Exercise instructions — Continue the news report below about the bus bombing in Bulgaria, starting right after its last sentence. The data that comes after the report is not part of it.

Supplied passage —
Israelis killed in Bulgaria bus suicide bombing
Israeli Prime Minister Benjamin Netanyahu has blamed Iran for the bombing of a bus which killed at least seven Israelis in a Bulgarian resort.
He said "all signs point to Iran" and said Israel would "respond with force".
It is not clear whether the attack was a suicide bombing outside the Sarafovo airport or whether explosives had been packed onto the bus and then detonated. The Bulgarian Interior Ministy confirmed the explosion had been a terrorist attack.
Local media in the resort of Burgas claim the bus was packed with Israelis, possibly members of a young basketball team on their way to a training camp.
Reports suggest as many as seven people have been killed. Around 30 people have been taken to hospital to be treated for their injuries, while the airport has been closed in the wake of the attack. It is feared three pregnant women were among those injured.
The explosion is thought to have occurred at around 6pm local time (4pm BST). A flight from Tel Aviv had arrived around one hour earlier. All flights from Israel to Bulgaria have now been suspended.
The bus is believed to have been an airport shuttle carrying the holidaymakers. Around 40 people were thought to be on the bus.
An Israeli eyewitness told Voice of Israel Radio she had been among the group of holidaymakers.
She said after passing through passport control the Israelis had been moved on to buses.
"We put the bags in the trunk, and after a few minutes, the bus exploded in flames. Then we returned to the terminal, and now we are trying to determine who is missing and who is dead.
"People who survived the explosion escaped from the window, and could not step over the bodies. The bus was shattered on both sides.”

Dataset extract —
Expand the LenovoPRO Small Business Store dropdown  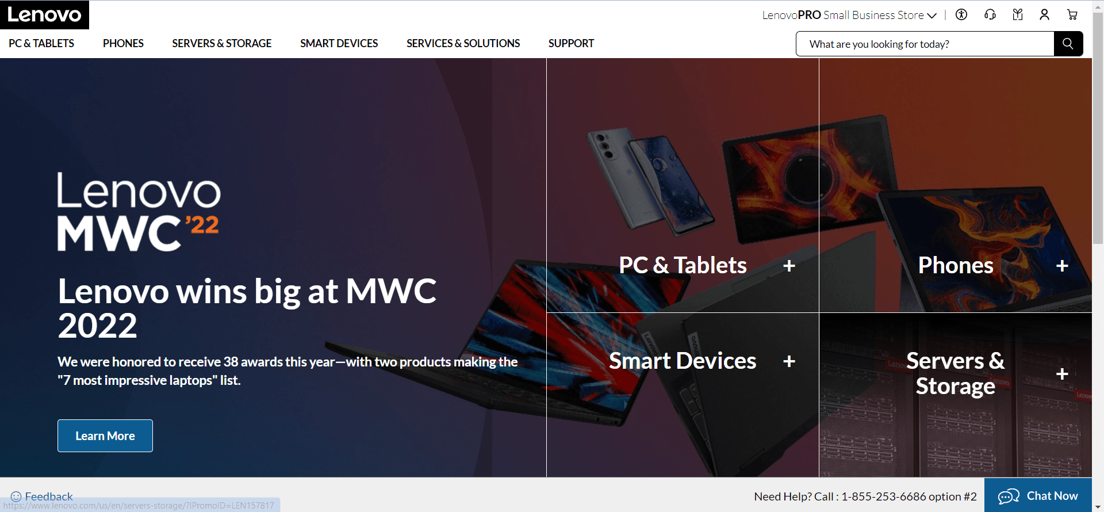point(849,15)
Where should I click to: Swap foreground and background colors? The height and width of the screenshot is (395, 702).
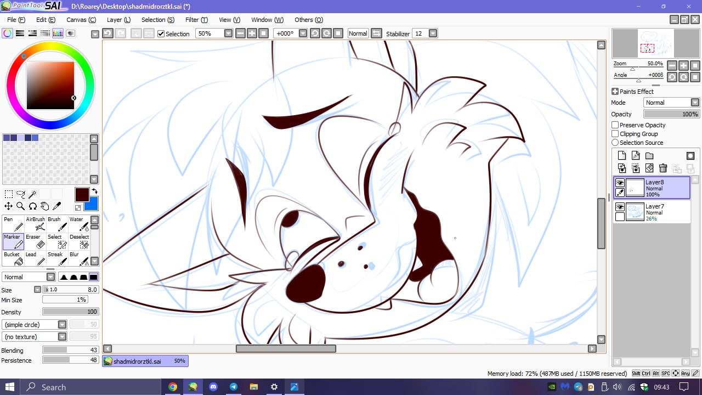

Answer area —
Eyewitness Aviva Malka told Israeli Army Radio she had escaped through a hole ripped in the bus and had seen bodies and "many people injured".
Cypriot authorites last week arrested a Swedish national believed to be a Hizbollah member suspected of planning an attack on Israelis.
Burgas is the second largest resort on the country's Black Sea coast. It is popular with Israeli tourists and is home to a Chabad centre. Israeli teens are known to flock to the resort for their summer holidays.
Israel has previously warned Bulgaria of the threat posed by Hizbollah. Bulgaria has a Jewish community of around 7,000.
In January a suspicious package was found on a bus carrying Israeli tourists from Turkey to Bulgaria, leading Israel to request additional security for its tourists travelling in the country, according to reports at the time in the Bulgarian press.
The Bulgaria attack coincides with the 18th anniversary of the fatal bombing of a Jewish community centre in Buenos Aires, Argentina, which killed 85 people and wounded hundreds.
Israel's emergency aid organisation Magen David Adom immediately sent volunteers to Burgas to assist with medical treatment.
Bulgaria's EU Commissioner Kristalina Georgieva said she was "shocked and saddened by the news about the explosion".